## YOUR INSTRUCTIONS
Restate the full set of records exactly, word for word.

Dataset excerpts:
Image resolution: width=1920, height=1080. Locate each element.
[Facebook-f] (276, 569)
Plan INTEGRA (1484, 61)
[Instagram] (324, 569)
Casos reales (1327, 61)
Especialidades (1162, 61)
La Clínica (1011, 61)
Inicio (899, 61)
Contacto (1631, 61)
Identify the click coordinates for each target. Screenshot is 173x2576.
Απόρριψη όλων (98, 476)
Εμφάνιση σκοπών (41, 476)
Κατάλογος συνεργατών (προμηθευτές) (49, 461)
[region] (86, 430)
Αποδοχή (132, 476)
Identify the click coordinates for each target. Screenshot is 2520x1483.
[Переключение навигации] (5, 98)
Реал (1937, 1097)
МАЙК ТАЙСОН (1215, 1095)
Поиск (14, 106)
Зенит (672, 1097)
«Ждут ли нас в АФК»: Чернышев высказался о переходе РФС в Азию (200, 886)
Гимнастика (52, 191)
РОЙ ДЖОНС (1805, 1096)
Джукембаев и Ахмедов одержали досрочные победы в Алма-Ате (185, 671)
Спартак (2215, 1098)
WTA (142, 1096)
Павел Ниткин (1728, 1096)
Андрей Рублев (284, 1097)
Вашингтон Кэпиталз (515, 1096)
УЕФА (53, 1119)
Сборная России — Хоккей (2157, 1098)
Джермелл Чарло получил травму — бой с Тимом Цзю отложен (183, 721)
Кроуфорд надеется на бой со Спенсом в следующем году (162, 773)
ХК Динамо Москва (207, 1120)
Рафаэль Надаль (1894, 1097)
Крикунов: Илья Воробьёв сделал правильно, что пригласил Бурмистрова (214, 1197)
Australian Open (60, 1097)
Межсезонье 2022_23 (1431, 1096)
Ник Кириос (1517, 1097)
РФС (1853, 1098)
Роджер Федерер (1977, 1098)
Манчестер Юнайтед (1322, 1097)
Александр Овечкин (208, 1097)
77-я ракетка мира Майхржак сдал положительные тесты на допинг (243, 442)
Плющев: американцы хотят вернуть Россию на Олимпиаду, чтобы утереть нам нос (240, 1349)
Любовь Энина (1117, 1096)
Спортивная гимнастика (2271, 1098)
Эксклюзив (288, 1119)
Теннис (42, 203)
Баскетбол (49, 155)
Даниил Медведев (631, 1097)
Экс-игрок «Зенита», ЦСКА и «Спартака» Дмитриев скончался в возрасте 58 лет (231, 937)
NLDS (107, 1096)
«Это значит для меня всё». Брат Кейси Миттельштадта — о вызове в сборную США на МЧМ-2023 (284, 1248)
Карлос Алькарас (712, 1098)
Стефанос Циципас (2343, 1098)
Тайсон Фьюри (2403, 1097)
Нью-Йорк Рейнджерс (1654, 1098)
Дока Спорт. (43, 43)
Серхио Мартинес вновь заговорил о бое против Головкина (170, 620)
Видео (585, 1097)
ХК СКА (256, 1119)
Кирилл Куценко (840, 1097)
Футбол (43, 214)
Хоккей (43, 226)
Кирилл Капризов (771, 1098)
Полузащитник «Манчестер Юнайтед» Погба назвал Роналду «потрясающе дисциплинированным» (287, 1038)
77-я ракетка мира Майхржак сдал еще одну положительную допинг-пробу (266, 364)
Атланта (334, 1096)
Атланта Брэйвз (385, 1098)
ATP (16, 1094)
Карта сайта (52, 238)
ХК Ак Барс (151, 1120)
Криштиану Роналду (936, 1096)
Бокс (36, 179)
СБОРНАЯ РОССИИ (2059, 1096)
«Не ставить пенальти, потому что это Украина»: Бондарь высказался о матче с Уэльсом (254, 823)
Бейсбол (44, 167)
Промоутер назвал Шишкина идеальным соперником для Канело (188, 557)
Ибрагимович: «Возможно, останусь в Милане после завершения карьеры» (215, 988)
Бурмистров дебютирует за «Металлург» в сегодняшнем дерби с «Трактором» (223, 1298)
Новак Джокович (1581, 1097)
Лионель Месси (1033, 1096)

## ANSWER SECTION
Image resolution: width=1920, height=1080. Locate each element.
[Facebook-f] (276, 569)
Plan INTEGRA (1484, 61)
[Instagram] (324, 569)
Casos reales (1327, 61)
Especialidades (1162, 61)
La Clínica (1011, 61)
Inicio (899, 61)
Contacto (1631, 61)
Identify the click coordinates for each target. Screenshot is 173x2576.
Απόρριψη όλων (98, 476)
Εμφάνιση σκοπών (41, 476)
Κατάλογος συνεργατών (προμηθευτές) (49, 461)
[region] (86, 430)
Αποδοχή (132, 476)
Identify the click coordinates for each target. Screenshot is 2520x1483.
[Переключение навигации] (5, 98)
Реал (1937, 1097)
МАЙК ТАЙСОН (1215, 1095)
Поиск (14, 106)
Зенит (672, 1097)
«Ждут ли нас в АФК»: Чернышев высказался о переходе РФС в Азию (200, 886)
Гимнастика (52, 191)
РОЙ ДЖОНС (1805, 1096)
Джукембаев и Ахмедов одержали досрочные победы в Алма-Ате (185, 671)
Спартак (2215, 1098)
WTA (142, 1096)
Павел Ниткин (1728, 1096)
Андрей Рублев (284, 1097)
Вашингтон Кэпиталз (515, 1096)
УЕФА (53, 1119)
Сборная России — Хоккей (2157, 1098)
Джермелл Чарло получил травму — бой с Тимом Цзю отложен (183, 721)
Кроуфорд надеется на бой со Спенсом в следующем году (162, 773)
ХК Динамо Москва (207, 1120)
Рафаэль Надаль (1894, 1097)
Крикунов: Илья Воробьёв сделал правильно, что пригласил Бурмистрова (214, 1197)
Australian Open (60, 1097)
Межсезонье 2022_23 (1431, 1096)
Ник Кириос (1517, 1097)
РФС (1853, 1098)
Роджер Федерер (1977, 1098)
Манчестер Юнайтед (1322, 1097)
Александр Овечкин (208, 1097)
77-я ракетка мира Майхржак сдал положительные тесты на допинг (243, 442)
Плющев: американцы хотят вернуть Россию на Олимпиаду, чтобы утереть нам нос (240, 1349)
Любовь Энина (1117, 1096)
Спортивная гимнастика (2271, 1098)
Эксклюзив (288, 1119)
Теннис (42, 203)
Баскетбол (49, 155)
Даниил Медведев (631, 1097)
Экс-игрок «Зенита», ЦСКА и «Спартака» Дмитриев скончался в возрасте 58 лет (231, 937)
NLDS (107, 1096)
«Это значит для меня всё». Брат Кейси Миттельштадта — о вызове в сборную США на МЧМ-2023 (284, 1248)
Карлос Алькарас (712, 1098)
Стефанос Циципас (2343, 1098)
Тайсон Фьюри (2403, 1097)
Нью-Йорк Рейнджерс (1654, 1098)
Дока Спорт. (43, 43)
Серхио Мартинес вновь заговорил о бое против Головкина (170, 620)
Видео (585, 1097)
ХК СКА (256, 1119)
Кирилл Куценко (840, 1097)
Футбол (43, 214)
Хоккей (43, 226)
Кирилл Капризов (771, 1098)
Полузащитник «Манчестер Юнайтед» Погба назвал Роналду «потрясающе дисциплинированным» (287, 1038)
77-я ракетка мира Майхржак сдал еще одну положительную допинг-пробу (266, 364)
Атланта (334, 1096)
Атланта Брэйвз (385, 1098)
ATP (16, 1094)
Карта сайта (52, 238)
ХК Ак Барс (151, 1120)
Криштиану Роналду (936, 1096)
Бокс (36, 179)
СБОРНАЯ РОССИИ (2059, 1096)
«Не ставить пенальти, потому что это Украина»: Бондарь высказался о матче с Уэльсом (254, 823)
Бейсбол (44, 167)
Промоутер назвал Шишкина идеальным соперником для Канело (188, 557)
Ибрагимович: «Возможно, останусь в Милане после завершения карьеры» (215, 988)
Бурмистров дебютирует за «Металлург» в сегодняшнем дерби с «Трактором» (223, 1298)
Новак Джокович (1581, 1097)
Лионель Месси (1033, 1096)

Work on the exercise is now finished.